PROBLEM TO WORK ON => Reproduce the records verbatim from the line containing "998x577 pixels." down to the line containing "(x=205, y=21)", including both of those lines. Omit the pictures.

++++ EXERCISE MATERIALS ++++

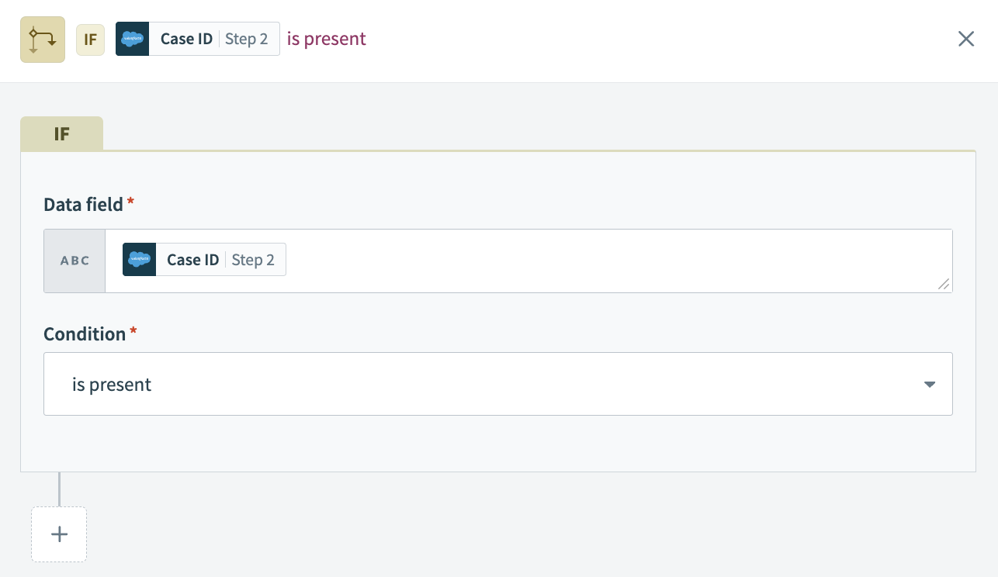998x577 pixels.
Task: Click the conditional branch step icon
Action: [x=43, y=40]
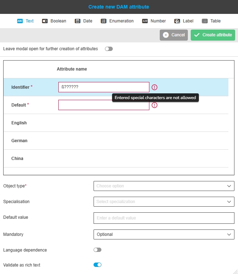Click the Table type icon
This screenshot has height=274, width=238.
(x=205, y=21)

++++
++++ EXERCISE MATERIALS ++++

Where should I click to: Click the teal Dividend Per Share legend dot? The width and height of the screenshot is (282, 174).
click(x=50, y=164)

++++
++++ EXERCISE MATERIALS ++++

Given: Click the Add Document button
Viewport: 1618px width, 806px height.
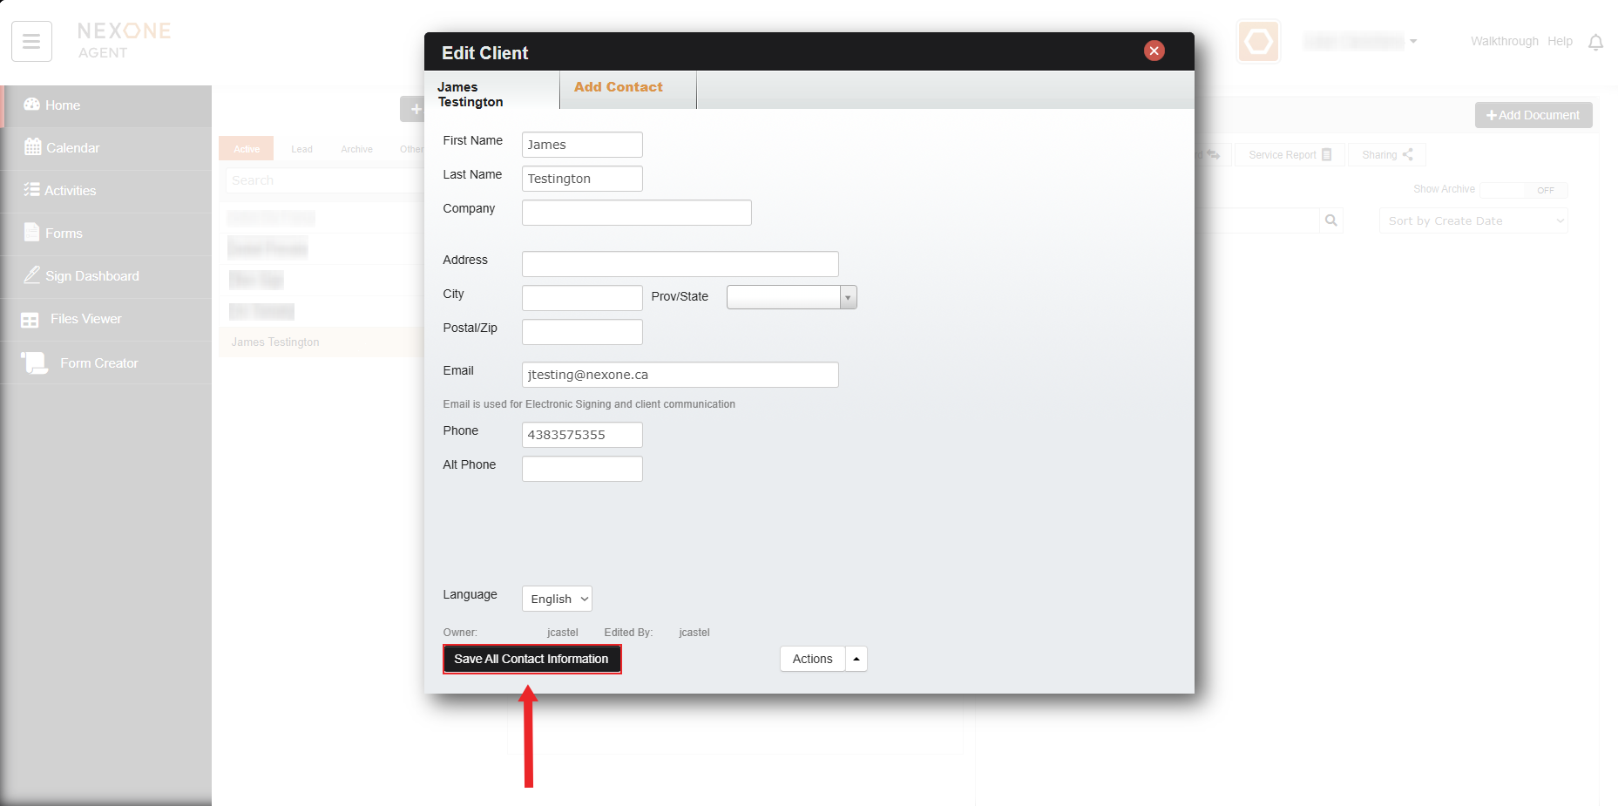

++++

RESULT =>
998x577 pixels.
Task: Click the conditional branch step icon
Action: [x=43, y=40]
Click the Table type icon
This screenshot has height=274, width=238.
(x=205, y=21)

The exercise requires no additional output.